October 2019 Market Overview

  • Karp Dagan Team
  • 10/1/19

The data shows the volume of sales and apartment prices fell sharply in the third quarter, in almost every real estate category. Q3 closed with very soft numbers, but there are many factors that played into this. None more prominent than the passage of new Mansion Tax laws that could add hundreds of thousands of dollars to the cost of a real estate purchase. As buyers scrambled to make purchases before these new laws went into play, Q2 ended with a tremendous uptick. In turn, Q3 ended sluggish do to the fact that so many transactions that would have closed in the quarter were rushed to close by the end of June.

Manhattan Real Estate Market Free Fall?: Here is a great article from Forbes explaining why Manhattan real estate is not in a ‘free fall’.

No More Hiding Behind LLCs: As of September 13th, a new New York State Law makes every condo buyer’s name publicly available under the state’s Freedom of Information Law, even if they bought under the name of an LLC. This will include investors in all construction projects. This is a huge blow for owners who prefer to purchase through LLCs, also known as shell companies. Some want privacy, and others want to protect assets from lawsuits. 

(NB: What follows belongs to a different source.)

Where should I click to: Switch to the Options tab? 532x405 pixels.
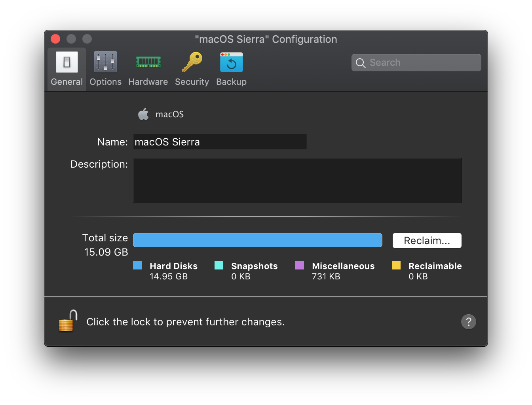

Mortgage Rates Poised to Drop Even Further: Fixed mortgage rates could fall to 3.3% by the end of the year as the nation’s economy slows, according to Lawrence Yun, chief economist of the National Association of Realtors. That would put the rate just slightly below the 3.31% seen in November of  2012 – the lowest average for a 30-year fixed mortgage in Freddie Mac data going back to 1971.

Monumental California Rent Cap: California will cap rent increases under a new law Governor Newsom said he would sign last week, the most significant piece of housing-related legislation in a year that also saw the shelving of a measure to relax zoning and spur more construction. The law limits annual rent increases at 5%, plus the rate of inflation, and adds some barriers for landlords seeking to evict people. More than half of California renters are considered burdened, paying more than 30% of income for housing, including utilities, according to estimates by the Joint Center for Housing Studies of Harvard University. Could similar regulations be coming to NY?